[Opening INFORMATION GIVEN section]
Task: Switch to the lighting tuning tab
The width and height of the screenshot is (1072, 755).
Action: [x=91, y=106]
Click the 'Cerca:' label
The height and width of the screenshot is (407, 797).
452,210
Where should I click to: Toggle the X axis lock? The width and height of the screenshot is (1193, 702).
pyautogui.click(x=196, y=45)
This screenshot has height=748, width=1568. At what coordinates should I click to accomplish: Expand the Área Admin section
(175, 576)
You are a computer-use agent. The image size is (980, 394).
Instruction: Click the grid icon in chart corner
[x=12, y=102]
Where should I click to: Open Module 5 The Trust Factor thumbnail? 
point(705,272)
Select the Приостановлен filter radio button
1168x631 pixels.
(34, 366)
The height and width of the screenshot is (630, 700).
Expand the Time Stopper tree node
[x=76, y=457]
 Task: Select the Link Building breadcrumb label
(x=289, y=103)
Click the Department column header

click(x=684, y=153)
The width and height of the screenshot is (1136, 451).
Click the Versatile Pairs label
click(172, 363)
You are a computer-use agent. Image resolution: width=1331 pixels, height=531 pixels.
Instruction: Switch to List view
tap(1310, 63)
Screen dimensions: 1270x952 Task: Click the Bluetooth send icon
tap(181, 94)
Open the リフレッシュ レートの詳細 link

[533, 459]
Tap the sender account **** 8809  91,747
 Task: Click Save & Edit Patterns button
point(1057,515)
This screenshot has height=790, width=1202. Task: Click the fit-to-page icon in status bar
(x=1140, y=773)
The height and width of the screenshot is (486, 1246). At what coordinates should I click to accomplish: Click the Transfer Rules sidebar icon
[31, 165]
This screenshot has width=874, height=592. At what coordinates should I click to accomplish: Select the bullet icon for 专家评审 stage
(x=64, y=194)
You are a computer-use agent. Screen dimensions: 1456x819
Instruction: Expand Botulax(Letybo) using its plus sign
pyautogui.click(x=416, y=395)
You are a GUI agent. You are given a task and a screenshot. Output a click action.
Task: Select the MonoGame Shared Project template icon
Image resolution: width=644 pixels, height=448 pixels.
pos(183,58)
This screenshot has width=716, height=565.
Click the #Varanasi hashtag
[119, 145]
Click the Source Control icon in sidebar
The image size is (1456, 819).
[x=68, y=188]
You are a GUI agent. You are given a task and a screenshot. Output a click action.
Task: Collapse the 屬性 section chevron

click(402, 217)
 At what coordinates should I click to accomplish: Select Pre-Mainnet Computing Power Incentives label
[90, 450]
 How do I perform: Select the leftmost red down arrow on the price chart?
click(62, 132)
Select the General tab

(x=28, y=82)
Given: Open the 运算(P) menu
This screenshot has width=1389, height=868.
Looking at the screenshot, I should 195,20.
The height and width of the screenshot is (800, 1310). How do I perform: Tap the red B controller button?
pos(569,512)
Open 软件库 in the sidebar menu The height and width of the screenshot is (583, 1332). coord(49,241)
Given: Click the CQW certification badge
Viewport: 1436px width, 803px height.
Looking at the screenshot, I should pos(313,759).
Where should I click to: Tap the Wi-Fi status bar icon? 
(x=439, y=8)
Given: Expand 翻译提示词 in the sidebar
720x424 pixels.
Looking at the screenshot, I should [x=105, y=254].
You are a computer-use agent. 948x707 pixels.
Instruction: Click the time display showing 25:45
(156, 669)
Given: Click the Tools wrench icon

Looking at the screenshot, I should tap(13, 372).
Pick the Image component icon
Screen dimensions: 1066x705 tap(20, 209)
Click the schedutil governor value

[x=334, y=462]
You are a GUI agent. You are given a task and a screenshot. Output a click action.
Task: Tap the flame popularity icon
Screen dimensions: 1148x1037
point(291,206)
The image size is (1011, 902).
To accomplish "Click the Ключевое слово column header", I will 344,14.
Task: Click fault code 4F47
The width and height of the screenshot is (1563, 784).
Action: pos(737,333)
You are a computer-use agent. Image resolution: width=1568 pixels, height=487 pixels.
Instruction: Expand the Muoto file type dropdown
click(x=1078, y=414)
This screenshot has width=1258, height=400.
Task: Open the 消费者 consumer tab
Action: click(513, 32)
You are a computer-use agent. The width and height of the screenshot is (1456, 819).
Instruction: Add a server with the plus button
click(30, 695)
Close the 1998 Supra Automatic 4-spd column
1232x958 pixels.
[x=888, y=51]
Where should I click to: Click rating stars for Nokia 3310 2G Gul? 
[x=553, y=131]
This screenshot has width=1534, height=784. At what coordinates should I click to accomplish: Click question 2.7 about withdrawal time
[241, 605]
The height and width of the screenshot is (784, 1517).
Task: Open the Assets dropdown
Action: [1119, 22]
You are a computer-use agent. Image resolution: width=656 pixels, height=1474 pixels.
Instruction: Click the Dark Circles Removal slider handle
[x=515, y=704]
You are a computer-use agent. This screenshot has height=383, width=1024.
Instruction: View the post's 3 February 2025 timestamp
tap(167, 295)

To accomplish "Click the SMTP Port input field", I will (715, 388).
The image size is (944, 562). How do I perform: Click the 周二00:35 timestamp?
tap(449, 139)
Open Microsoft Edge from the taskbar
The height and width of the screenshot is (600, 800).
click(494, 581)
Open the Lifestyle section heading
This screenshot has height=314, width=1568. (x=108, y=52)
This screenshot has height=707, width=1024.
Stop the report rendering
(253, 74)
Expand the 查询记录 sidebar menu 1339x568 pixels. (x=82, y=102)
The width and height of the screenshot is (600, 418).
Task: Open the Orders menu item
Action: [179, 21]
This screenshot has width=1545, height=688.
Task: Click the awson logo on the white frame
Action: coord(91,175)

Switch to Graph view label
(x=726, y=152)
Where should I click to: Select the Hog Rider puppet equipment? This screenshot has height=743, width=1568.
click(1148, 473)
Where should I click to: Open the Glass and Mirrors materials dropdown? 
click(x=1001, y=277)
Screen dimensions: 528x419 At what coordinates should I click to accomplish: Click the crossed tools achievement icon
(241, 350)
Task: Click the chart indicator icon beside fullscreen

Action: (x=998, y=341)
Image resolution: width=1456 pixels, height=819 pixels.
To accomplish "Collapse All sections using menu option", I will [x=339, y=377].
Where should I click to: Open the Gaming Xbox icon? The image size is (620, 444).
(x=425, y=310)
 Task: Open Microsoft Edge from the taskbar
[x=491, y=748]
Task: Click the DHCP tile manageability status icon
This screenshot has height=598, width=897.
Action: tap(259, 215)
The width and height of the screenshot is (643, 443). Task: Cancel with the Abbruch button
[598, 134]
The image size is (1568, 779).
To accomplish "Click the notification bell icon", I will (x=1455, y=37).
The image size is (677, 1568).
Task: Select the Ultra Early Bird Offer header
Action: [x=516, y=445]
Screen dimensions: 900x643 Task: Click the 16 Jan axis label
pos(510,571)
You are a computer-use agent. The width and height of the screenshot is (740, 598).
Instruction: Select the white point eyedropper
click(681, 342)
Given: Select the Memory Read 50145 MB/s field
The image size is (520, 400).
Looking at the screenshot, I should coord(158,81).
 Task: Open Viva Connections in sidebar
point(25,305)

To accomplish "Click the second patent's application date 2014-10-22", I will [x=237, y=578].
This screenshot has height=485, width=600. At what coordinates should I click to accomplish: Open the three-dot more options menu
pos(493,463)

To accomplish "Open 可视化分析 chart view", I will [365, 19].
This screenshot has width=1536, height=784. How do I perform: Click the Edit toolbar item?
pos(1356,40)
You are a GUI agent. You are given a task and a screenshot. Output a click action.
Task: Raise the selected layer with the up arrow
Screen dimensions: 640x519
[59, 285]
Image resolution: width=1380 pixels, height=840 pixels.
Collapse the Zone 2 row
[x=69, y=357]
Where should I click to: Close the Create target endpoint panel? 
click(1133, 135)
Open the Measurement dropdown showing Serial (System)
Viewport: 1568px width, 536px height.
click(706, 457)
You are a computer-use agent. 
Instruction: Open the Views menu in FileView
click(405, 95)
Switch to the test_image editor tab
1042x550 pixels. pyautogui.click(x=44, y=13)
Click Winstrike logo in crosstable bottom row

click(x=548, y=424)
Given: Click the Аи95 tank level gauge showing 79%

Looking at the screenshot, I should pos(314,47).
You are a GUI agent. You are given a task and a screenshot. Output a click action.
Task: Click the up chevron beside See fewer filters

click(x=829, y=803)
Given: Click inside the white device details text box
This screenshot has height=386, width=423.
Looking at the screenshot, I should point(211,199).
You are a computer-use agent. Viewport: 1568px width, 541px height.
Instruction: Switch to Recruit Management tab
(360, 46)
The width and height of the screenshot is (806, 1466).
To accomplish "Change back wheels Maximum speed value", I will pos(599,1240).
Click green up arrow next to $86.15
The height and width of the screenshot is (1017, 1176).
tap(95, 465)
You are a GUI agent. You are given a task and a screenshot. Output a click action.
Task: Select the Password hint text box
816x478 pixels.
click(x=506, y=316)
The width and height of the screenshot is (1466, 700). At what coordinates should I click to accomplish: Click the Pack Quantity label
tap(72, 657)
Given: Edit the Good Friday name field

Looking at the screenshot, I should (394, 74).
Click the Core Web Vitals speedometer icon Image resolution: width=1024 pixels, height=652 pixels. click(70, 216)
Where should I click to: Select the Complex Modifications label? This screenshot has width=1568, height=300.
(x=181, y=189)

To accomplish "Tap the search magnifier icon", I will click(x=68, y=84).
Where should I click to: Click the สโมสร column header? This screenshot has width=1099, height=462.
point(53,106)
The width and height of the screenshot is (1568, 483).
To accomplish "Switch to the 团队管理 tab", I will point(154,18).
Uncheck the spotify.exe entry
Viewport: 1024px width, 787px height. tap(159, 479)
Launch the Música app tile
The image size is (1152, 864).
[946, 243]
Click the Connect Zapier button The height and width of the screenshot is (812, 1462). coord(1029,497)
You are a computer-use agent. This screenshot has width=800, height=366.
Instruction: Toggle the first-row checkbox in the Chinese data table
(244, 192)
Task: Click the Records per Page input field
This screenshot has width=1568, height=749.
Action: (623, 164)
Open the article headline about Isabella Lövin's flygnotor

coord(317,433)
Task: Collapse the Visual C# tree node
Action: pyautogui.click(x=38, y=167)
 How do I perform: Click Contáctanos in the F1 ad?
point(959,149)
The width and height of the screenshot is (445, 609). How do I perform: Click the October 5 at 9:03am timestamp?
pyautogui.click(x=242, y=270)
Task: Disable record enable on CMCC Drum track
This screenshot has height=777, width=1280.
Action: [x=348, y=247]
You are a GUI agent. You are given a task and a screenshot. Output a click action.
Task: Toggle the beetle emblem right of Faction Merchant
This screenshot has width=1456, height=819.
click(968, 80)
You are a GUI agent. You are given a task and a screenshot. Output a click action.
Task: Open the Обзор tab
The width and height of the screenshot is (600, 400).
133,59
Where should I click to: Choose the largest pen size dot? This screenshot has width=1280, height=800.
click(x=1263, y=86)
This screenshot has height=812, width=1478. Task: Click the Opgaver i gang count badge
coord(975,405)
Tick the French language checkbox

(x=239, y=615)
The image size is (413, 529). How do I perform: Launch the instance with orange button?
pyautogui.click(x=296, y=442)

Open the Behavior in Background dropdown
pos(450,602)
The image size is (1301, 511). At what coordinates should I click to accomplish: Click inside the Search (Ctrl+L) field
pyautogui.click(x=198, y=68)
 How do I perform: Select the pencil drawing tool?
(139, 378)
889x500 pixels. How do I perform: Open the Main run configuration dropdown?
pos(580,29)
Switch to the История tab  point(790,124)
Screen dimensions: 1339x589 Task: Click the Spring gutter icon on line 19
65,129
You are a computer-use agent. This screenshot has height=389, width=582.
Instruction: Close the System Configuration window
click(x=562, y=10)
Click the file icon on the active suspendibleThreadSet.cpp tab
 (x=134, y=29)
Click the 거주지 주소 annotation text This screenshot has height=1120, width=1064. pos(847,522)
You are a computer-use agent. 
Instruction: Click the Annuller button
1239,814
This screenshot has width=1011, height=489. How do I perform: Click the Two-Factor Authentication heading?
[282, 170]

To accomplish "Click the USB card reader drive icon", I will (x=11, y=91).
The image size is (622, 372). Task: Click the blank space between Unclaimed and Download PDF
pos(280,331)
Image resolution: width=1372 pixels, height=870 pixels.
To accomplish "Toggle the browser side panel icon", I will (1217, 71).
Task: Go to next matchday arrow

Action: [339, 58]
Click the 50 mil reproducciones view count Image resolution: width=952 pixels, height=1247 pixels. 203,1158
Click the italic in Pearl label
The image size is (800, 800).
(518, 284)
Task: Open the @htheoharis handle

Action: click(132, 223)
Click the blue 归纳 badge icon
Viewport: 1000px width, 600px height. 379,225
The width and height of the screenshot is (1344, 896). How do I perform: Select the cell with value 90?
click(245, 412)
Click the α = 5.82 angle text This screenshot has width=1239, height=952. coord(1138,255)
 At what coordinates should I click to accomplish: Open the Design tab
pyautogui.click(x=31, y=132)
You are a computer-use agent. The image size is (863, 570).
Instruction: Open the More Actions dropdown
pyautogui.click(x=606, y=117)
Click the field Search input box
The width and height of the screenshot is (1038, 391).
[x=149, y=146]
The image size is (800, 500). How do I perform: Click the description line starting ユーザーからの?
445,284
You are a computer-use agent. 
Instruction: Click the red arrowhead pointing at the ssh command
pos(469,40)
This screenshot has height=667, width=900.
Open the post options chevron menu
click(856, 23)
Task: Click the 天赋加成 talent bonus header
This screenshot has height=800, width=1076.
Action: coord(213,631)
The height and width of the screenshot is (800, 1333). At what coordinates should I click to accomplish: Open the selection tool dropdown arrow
[Closing INFORMATION GIVEN section]
• [BRIEF]: Your answer must be a copy of every line in the data above that holds the string "text".

• [FINISHED TASK]:
Given: Click inside the white device details text box
Task: Select the Password hint text box
Click the 거주지 주소 annotation text This screenshot has height=1120, width=1064. pos(847,522)
Click the α = 5.82 angle text This screenshot has width=1239, height=952. coord(1138,255)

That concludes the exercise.